**WORK INSTRUCTIONS:** Look through the material beneath and copy each line with the word "computer".

**DATA FOR THIS TASK:**
>>>
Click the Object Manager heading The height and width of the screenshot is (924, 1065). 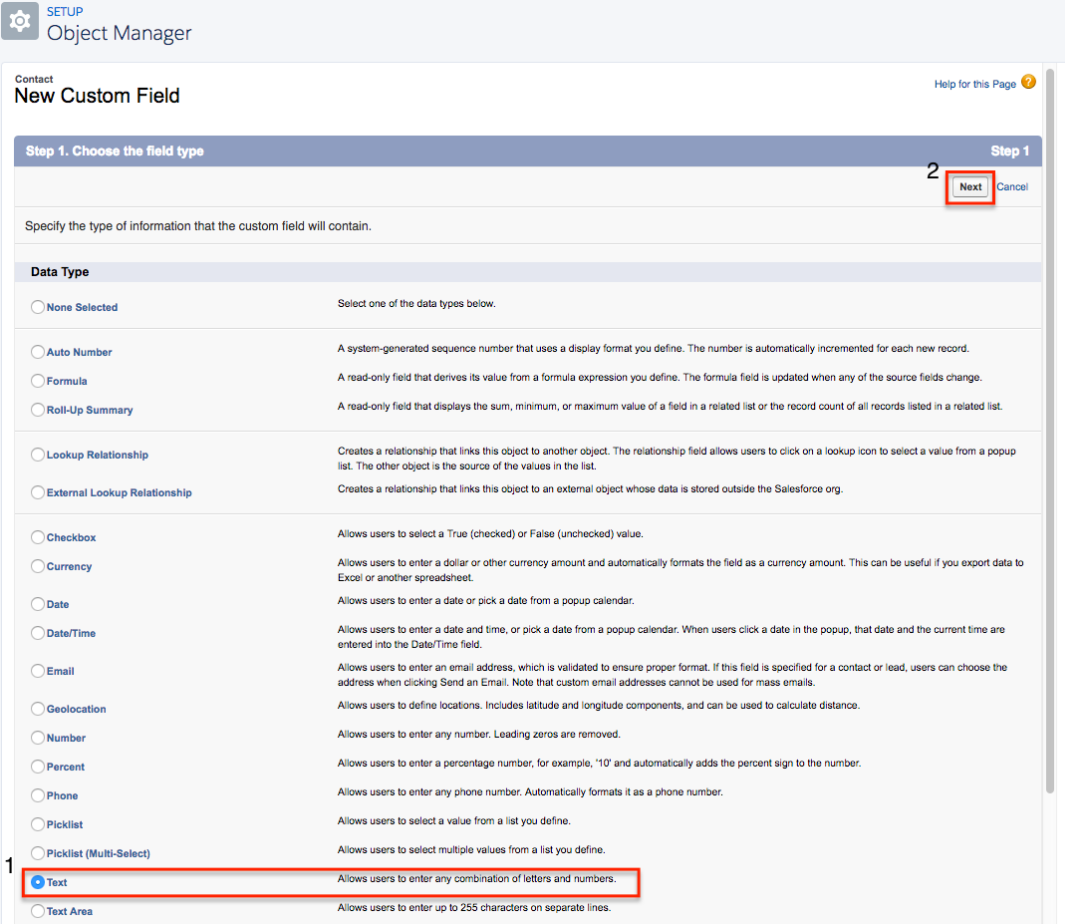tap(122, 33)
<<<
>>>
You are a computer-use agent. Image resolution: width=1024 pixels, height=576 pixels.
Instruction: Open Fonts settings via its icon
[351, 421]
<<<
>>>
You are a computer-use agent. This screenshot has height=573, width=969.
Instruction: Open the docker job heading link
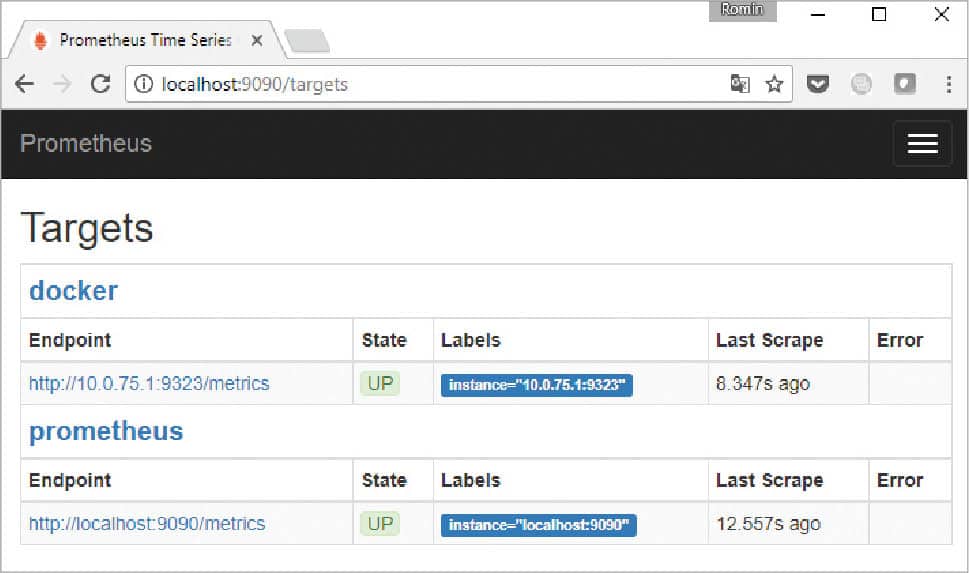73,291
<<<
**ANSWER TO THE EXERCISE:**
You are a computer-use agent. Image resolution: width=1024 pixels, height=576 pixels.
You are a computer-use agent. This screenshot has height=573, width=969.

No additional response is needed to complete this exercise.